Aim of the exercise:
In the records that follow, count each line where the string "project" occurs. Provide the total and no other text.

Dataset entries:
*** Begin section ***

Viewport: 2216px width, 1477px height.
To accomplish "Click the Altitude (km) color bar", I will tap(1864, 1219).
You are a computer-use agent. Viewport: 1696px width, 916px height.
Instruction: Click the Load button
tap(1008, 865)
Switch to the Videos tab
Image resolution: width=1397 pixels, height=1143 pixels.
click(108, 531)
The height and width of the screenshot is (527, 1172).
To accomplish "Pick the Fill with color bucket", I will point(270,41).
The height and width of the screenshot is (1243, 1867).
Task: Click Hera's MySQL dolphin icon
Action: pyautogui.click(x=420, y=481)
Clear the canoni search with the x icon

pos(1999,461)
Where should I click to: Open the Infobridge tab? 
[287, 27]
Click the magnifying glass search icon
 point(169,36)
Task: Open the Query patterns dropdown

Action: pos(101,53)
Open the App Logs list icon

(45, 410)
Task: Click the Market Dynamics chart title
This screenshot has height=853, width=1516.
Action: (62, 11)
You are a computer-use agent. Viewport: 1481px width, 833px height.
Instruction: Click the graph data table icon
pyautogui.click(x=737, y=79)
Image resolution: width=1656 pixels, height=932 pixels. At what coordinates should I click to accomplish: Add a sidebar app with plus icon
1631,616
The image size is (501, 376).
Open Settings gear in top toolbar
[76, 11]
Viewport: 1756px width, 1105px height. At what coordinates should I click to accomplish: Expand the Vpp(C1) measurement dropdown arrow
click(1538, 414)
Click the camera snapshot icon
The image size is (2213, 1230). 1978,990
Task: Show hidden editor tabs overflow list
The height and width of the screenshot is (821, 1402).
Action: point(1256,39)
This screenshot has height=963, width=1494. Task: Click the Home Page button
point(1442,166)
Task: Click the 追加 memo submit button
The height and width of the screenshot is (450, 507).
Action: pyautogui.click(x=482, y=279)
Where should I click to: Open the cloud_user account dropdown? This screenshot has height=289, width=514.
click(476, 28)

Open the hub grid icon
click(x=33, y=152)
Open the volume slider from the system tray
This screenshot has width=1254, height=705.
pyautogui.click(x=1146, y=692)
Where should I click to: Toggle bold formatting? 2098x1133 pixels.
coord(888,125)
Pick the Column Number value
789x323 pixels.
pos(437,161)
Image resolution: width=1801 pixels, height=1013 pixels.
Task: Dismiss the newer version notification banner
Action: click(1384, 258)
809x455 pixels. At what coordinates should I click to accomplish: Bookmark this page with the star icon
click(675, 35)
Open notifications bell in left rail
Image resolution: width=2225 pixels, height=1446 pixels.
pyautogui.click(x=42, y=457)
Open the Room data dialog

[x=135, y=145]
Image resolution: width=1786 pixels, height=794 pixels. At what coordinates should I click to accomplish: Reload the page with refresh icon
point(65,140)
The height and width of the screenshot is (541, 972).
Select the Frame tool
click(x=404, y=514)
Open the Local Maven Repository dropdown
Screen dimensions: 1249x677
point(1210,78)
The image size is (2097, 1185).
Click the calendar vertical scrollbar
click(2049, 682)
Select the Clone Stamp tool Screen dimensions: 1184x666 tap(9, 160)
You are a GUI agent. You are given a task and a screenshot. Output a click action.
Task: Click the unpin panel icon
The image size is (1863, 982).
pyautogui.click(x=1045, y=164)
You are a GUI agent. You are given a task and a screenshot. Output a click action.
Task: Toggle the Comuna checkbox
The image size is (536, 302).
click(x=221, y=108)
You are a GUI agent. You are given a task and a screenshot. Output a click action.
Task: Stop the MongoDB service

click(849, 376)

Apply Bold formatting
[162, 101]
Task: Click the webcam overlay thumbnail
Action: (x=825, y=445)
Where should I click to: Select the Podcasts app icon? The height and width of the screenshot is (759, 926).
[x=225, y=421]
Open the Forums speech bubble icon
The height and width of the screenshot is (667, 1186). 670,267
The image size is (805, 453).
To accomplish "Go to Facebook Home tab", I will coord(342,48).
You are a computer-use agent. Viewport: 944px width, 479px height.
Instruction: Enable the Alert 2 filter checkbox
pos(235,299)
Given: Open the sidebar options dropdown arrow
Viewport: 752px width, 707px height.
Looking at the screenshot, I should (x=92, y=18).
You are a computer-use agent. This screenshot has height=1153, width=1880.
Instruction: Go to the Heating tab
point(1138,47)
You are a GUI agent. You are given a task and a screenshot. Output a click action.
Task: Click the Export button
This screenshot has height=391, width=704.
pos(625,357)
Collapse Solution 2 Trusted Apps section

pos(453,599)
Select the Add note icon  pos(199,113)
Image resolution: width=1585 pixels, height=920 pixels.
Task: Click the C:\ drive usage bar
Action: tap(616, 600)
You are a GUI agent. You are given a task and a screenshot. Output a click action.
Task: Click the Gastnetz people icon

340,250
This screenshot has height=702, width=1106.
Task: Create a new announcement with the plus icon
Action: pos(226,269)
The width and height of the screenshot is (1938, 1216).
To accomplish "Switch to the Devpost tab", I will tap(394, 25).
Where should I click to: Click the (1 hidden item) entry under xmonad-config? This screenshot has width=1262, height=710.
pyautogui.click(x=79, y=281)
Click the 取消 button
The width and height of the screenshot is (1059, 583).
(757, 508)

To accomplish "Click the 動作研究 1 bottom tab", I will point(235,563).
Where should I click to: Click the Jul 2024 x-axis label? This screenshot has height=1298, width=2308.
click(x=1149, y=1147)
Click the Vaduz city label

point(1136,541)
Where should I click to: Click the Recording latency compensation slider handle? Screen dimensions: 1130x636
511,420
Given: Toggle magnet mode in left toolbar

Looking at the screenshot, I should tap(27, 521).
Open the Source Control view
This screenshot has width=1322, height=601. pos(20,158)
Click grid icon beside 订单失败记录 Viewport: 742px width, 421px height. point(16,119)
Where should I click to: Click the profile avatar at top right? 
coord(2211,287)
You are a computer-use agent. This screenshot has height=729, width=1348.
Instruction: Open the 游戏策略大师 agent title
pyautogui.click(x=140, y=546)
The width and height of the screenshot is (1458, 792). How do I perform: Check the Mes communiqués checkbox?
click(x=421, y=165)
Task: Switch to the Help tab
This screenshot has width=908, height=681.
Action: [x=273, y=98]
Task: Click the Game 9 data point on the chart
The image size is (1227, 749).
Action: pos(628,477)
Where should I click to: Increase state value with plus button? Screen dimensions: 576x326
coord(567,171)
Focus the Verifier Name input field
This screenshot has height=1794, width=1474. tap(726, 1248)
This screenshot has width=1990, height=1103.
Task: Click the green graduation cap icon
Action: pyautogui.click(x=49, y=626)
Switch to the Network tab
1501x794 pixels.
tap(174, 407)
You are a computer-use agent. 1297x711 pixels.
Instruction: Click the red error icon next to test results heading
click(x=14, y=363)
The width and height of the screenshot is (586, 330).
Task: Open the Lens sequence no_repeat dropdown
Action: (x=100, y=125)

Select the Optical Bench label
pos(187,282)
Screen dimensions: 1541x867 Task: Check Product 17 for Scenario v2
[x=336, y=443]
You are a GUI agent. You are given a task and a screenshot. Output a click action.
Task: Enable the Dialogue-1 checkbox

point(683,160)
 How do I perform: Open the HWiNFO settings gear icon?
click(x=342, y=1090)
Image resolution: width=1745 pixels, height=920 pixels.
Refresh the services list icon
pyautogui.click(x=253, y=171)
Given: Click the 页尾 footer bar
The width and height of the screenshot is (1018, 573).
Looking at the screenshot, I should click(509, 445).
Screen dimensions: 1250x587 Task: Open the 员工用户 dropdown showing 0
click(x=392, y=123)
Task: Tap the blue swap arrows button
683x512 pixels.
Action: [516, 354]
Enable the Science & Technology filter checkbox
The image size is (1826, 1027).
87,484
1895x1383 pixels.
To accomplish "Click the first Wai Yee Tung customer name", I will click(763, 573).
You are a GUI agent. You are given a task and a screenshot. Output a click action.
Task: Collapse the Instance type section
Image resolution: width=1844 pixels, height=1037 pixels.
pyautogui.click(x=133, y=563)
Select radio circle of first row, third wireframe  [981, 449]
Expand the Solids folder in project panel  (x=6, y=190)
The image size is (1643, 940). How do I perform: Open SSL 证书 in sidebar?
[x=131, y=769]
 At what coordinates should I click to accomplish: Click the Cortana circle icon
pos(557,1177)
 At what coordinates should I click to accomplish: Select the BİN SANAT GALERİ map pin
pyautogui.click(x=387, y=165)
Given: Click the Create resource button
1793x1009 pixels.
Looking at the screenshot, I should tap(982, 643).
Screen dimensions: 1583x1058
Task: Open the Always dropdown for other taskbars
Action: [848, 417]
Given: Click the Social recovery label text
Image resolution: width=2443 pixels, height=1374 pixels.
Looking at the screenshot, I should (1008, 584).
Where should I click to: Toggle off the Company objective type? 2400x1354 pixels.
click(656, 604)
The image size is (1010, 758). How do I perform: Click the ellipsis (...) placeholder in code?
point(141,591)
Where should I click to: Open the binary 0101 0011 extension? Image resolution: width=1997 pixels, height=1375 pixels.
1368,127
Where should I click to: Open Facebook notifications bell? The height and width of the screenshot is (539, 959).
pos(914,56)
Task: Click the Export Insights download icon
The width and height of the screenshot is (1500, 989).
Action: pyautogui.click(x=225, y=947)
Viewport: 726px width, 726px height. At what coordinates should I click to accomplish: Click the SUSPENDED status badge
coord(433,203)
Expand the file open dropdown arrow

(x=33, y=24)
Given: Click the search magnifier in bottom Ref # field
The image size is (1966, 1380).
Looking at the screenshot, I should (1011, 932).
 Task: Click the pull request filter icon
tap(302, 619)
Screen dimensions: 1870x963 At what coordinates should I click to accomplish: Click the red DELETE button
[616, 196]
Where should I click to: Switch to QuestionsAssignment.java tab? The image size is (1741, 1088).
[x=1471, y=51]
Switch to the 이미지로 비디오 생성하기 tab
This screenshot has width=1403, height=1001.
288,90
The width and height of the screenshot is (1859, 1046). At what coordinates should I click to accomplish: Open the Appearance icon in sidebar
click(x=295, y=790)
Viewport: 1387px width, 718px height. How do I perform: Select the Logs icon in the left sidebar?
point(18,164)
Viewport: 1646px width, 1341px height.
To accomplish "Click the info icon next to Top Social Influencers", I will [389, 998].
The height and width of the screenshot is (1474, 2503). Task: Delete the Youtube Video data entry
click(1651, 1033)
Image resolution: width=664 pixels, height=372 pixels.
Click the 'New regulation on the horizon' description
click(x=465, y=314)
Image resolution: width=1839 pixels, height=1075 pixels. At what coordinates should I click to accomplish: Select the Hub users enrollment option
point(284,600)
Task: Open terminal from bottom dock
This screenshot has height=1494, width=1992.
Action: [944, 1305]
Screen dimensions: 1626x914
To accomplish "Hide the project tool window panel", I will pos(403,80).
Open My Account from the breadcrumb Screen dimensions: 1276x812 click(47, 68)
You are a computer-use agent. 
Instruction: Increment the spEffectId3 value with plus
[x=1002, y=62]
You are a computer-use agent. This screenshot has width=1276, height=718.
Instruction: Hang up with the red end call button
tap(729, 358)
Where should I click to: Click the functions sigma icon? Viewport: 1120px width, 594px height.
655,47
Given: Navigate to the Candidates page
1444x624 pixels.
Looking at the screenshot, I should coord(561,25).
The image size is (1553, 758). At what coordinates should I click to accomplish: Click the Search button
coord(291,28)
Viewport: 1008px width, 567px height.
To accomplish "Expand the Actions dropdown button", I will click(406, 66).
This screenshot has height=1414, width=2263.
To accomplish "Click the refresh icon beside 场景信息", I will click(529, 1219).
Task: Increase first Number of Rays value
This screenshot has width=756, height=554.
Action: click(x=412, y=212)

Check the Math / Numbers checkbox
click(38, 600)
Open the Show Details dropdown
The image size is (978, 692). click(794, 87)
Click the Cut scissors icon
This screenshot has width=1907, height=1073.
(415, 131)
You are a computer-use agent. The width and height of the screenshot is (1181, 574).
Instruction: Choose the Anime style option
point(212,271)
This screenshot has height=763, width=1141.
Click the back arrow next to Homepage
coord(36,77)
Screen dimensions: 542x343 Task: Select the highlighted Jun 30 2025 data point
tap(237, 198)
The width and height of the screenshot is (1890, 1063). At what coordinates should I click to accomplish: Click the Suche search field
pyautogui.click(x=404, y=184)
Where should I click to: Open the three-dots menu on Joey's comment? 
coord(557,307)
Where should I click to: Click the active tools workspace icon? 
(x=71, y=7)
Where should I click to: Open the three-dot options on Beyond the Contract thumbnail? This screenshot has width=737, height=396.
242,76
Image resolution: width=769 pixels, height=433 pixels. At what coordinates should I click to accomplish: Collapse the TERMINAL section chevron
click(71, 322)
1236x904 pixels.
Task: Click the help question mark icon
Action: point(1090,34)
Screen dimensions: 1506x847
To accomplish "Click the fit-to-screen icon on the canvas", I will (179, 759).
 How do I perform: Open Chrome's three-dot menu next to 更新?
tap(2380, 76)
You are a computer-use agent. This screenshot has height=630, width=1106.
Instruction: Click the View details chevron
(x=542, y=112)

*** End section ***

Solution:
2